I begin this Paschal Weekend a new woman already - I am officially smoke free. I have not had a cigaret in 8 days and I am declaring myself before all the world as a non smoker. Next week, when I go to see the nutritionist, I will be able to say with a straight face, "Nope, I do not smoke".
And I made it through yesterday, which was not easy. Goofy stuff has started up at work again and I lost my composure in our private meeting with all the other supervisors...my downfall there has been crying when I am accused of things I did not do. I handled it before the meeting and was able to tell them that I had spoken to the employee, documented the conversation within an inch of its life and that my union and my attorney have copies of the documentation, but I also told my boss I was exhausted by the atmosphere of relativism at the department. The idea that one can be accused of something and it is just too damn bad if it is true or not, it is up to you to scramble and prove your innocence, has me beated there.

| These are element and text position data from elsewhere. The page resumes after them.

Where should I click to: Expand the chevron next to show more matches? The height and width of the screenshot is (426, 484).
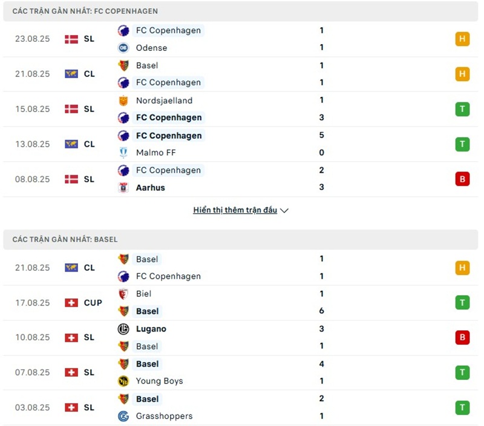tap(285, 211)
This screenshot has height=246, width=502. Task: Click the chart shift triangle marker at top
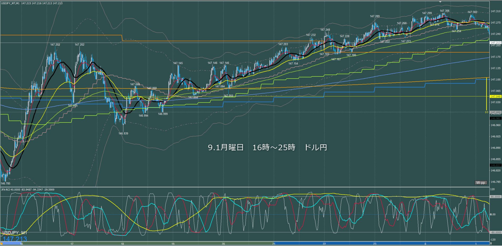[x=441, y=2]
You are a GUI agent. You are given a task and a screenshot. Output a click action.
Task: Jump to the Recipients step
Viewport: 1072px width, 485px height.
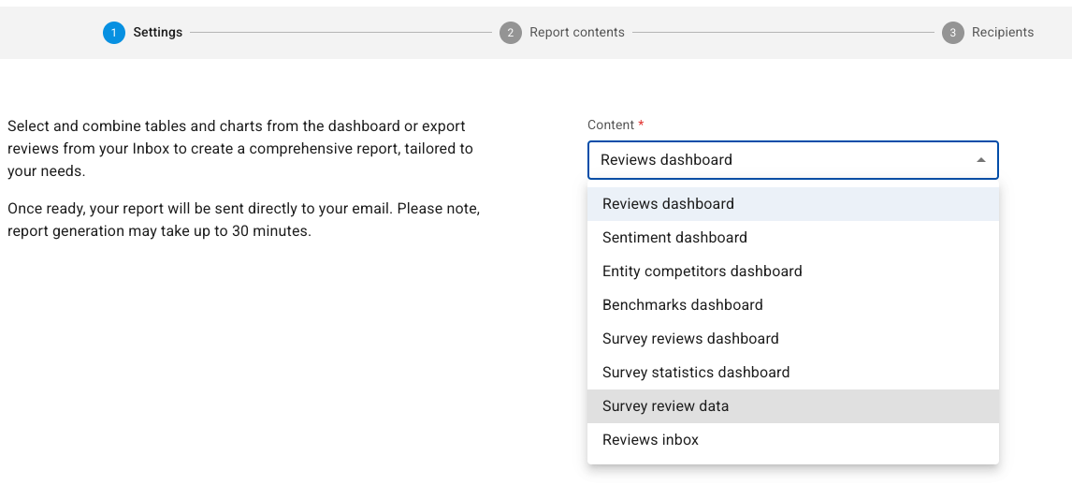[1003, 32]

Which is an appropriate way to begin Holy Thursday, is it not? If one wishes to be united with Christ, one can start by being falsely accused and then knowing that everyone around you at your workplace thinks you are an emotional basketcase.

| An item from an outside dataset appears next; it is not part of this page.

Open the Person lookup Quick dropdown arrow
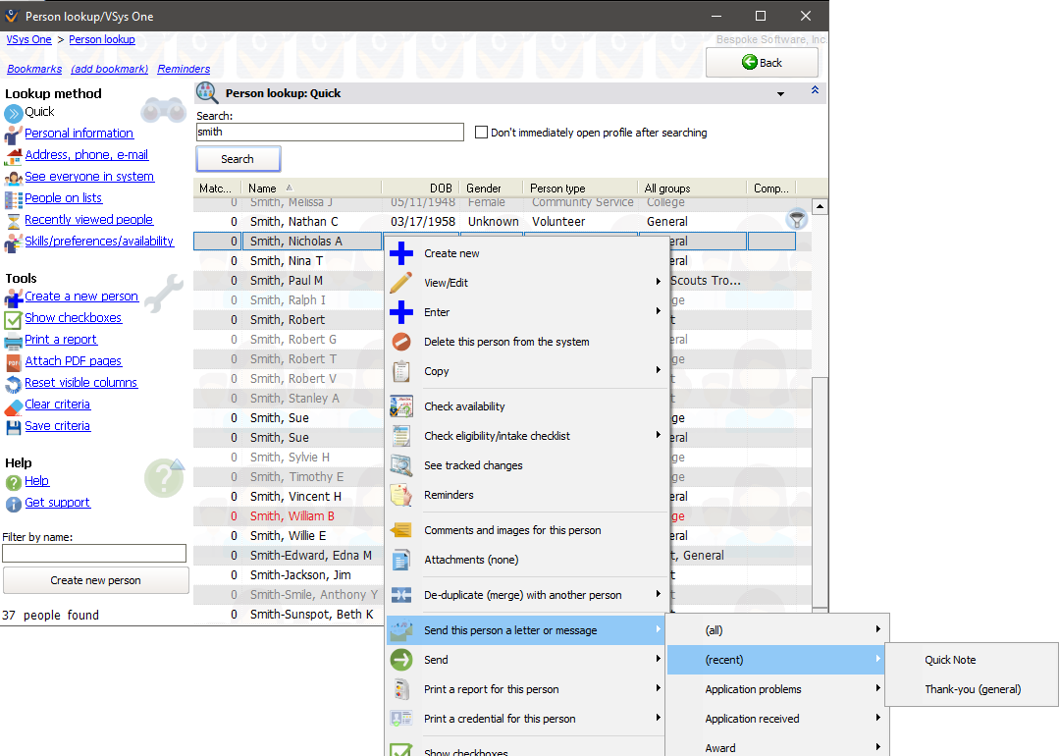Viewport: 1059px width, 756px height. (x=781, y=94)
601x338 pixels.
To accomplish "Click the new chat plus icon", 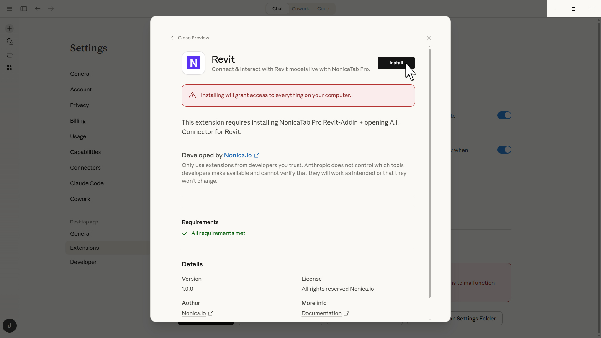I will click(x=9, y=28).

Ah, thank you - Lord? I mean, thank you for Loving Me but I am ready to get out of there now. Whatever lesson You wanted me to learn, may we call it even and get me OUT OF THAT PLACE?
Tonight I will take Mom and a neighbor woman to the Mass of the Lord's Supper. It is a beautiful liturgy. Our priests will wash the feet of twelve men from the congregation, we will process our Lord to 'The Garden' where He will be throughout the night. Good Friday, I am going to watch the Live Stations that my friend Julie has helped direct and the Holy Saturday is prayer day. The Easter Vigil is Saturday night and our Candidates and Catechumenate will come into full communion with Holy Mother Church.
I do not have to go back to work until Monday night.
So on today, the first day of our most holy of times in Christendom, may I remind myself that my suffering is probably of my own making and that I have to trust God in order to get through this world. I trust you, Lord. I am weary. Give me the grace to get through this time without hurting anyone or making other people suffer with me.